I got baited by your pointer to Ramsey's essay and it's lack of citations, so went looking for pre-Ramsey notions of "lowest odds which he will accept". Nothing found, but here are some things I learned.
I started with the 1963 paper on the Becker-DeGroot-Marschak (BDM) method ("Measuring utility by a single-response sequential method"), which Ramsey's (much earlier!) comment reminds me of. BDM have only two cites, but jumping to Mosteller and Nogee's "An Experimental Measurement of Utility" (1951), they have a funny note about Ramsey:
> "The authors are grateful to Professors Armen Alchian and Donald C. Williams for calling their
attention to F. P. Ramsey's 1926 essay, "Truth and Probability" (especially the section on "Degree
of Belief," pp. 166-84), available in the reprinted Foundations of Mathematics and Other Logical
Essays (New York: Humanities Press, 1950). When the experiment began, we were not aware of
Ramsey's idea for measuring degree of belief and utility simultaneously.
There are a lot of cites to 1940s work, almost all post-dating vN-M (1944), but nothing ancient from what I can tell. Jumping back to the BDM paper, there's this comment on the first page:
> One such postulate (associated with the name of Fechner) specifies that, for a given subject, action A has a larger expected utility than action B if and only if, when forced to choose between A and B, the probability that he chooses A is larger than the probability that he chooses B. It follows that if a choice between A and B is made many times under identical conditions, the person will choose the action with the larger expected utility more than half of the time.
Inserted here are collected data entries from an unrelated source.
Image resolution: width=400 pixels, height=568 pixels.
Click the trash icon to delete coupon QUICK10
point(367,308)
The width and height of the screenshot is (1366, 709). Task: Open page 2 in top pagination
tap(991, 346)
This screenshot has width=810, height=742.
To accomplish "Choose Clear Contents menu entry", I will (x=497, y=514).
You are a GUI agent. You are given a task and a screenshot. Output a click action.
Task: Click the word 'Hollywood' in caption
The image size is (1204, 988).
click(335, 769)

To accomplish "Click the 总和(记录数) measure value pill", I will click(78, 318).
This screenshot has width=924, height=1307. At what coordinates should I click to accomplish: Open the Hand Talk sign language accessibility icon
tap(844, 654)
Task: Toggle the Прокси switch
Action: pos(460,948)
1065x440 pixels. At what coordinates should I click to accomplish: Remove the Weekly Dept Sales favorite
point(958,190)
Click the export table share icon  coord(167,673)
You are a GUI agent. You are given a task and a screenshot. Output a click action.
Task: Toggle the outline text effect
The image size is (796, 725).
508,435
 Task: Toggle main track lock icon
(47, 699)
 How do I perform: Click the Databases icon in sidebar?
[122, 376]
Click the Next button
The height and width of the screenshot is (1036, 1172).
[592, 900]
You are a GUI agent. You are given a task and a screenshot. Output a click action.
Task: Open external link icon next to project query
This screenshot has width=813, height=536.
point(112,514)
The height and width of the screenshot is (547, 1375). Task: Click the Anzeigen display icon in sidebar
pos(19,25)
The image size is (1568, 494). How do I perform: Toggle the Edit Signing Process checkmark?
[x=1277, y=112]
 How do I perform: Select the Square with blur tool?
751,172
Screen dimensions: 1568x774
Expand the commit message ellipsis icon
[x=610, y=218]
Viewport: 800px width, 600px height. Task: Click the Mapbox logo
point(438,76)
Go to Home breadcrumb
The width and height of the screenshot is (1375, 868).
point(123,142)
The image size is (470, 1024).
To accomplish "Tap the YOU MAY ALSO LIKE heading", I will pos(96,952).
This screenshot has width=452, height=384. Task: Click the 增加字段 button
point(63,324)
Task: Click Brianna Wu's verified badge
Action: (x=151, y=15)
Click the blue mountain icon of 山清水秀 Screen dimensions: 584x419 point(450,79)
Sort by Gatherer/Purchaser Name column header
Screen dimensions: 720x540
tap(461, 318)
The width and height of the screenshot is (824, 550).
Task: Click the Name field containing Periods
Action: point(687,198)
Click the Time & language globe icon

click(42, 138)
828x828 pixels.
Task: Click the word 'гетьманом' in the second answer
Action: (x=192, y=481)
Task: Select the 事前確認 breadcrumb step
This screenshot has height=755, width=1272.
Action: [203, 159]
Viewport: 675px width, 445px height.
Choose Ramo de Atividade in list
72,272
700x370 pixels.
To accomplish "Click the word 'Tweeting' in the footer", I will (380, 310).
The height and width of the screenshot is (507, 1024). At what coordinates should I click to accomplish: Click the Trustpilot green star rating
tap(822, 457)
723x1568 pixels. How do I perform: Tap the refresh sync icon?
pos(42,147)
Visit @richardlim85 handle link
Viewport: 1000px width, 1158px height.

If he is indifferent he will choose each action 50 per cent of the time.
> Mosteller and Nogee (1951), in what was perhaps the first laboratory measurement of utility, based their experiment on the Fechner postulate.
This invocation of Fecher appears to be alluding to the "Weber-Fechner law" from 1800s psychometrics. It's a comment about perception, but doesn't seem to connect the matter to bets from what I can tell. It's possible, but not at all established, that Ramsey was thinking of a "bet" based interpretation of perception from the psychometric literature of the 1800s. Do report back if you find anything.